Égypte : le FMI débloque 1,8 milliard de dollars
Égypte : le FMI approuve un décaissement de 1,8 milliard de dollars pour soutenir les réformes économiques
Le Fonds monétaire international (FMI) a approuvé un nouveau décaissement de 1,8 milliard de dollars en faveur de l’Égypte, dans le cadre du programme de réformes économiques engagé par le pays. Cette décision intervient après l’achèvement des septième et huitième revues du programme soutenu par le FMI, témoignant des progrès réalisés par les autorités égyptiennes malgré un contexte économique mondial marqué par de fortes incertitudes.
Selon l’institution financière internationale, l’économie égyptienne a fait preuve d’une certaine résilience grâce aux réformes engagées ces dernières années. Le FMI souligne notamment les avancées en matière de stabilité macroéconomique, de maîtrise de l’inflation et d’assainissement des finances publiques.

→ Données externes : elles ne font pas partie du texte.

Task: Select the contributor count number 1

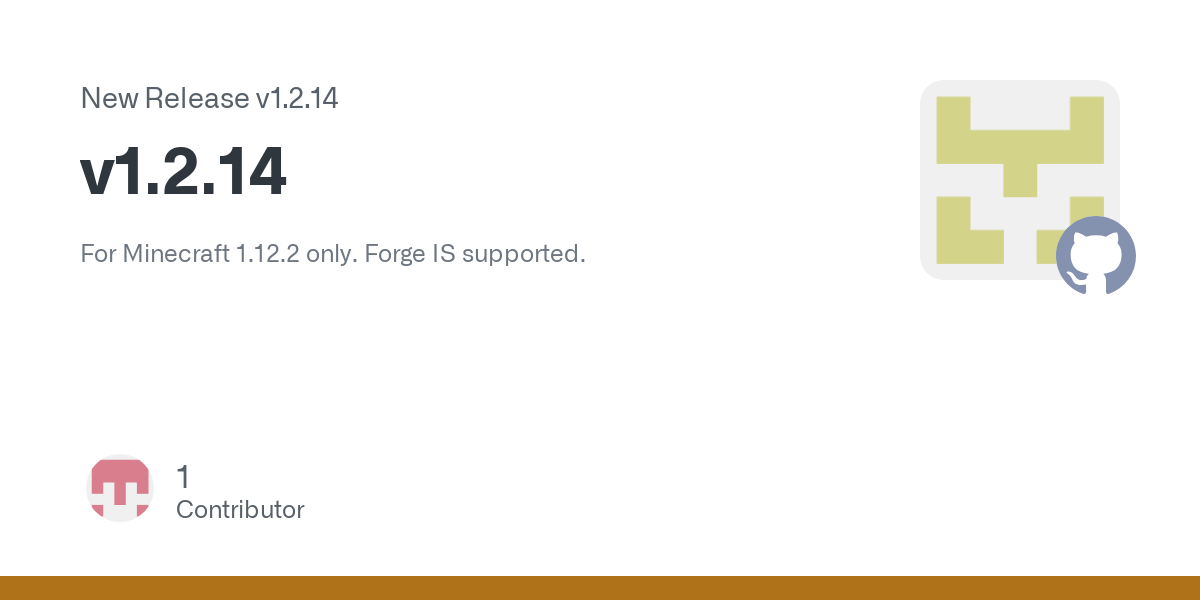Action: [x=183, y=477]
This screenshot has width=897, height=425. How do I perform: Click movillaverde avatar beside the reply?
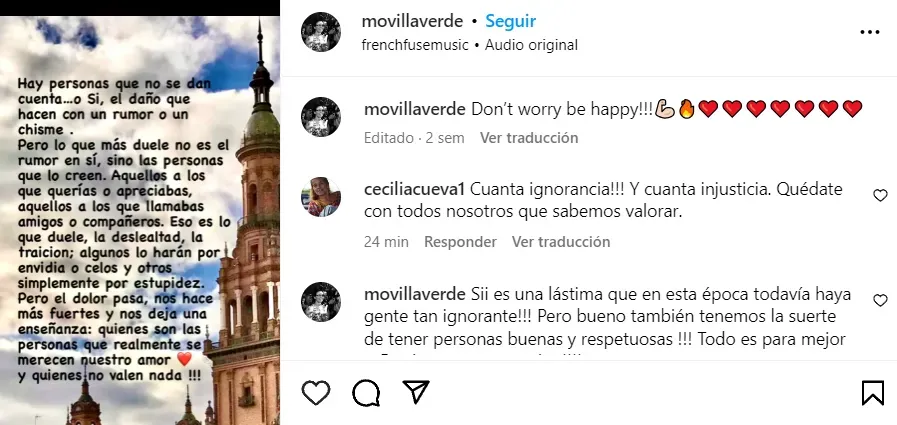[321, 301]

Toutefois, l’organisation estime que plusieurs défis demeurent. Elle appelle les autorités à accélérer les réformes structurelles, en particulier celles visant à renforcer le rôle du secteur privé, à réduire l’empreinte de l’État dans l’économie et à améliorer le climat des affaires. Ces mesures sont jugées essentielles pour stimuler les investissements, créer des emplois et soutenir une croissance durable.

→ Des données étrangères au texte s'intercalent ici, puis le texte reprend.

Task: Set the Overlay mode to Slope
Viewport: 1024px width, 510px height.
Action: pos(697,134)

Le décaissement de 1,8 milliard de dollars permettra à l’Égypte de consolider ses réserves de change et de poursuivre la mise en œuvre de son programme de réformes. Ce soutien financier intervient alors que le pays continue de faire face aux répercussions de la hausse des prix internationaux, aux tensions géopolitiques dans la région et aux défis liés au financement de son développement.

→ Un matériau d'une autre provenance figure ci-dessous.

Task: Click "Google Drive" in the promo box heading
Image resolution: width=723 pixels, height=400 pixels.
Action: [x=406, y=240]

L’Égypte demeure l’une des principales économies du continent africain. Les autorités espèrent que la poursuite des réformes permettra de renforcer la confiance des investisseurs, d’attirer davantage de capitaux étrangers et d’améliorer les perspectives de croissance à moyen terme.
L’approbation de ce nouveau financement par le FMI constitue ainsi un signal positif pour les marchés financiers, tout en rappelant que la réussite du programme dépendra de la capacité du pays à poursuivre les réformes engagées et à favoriser un environnement économique plus compétitif et plus attractif pour les investisseurs.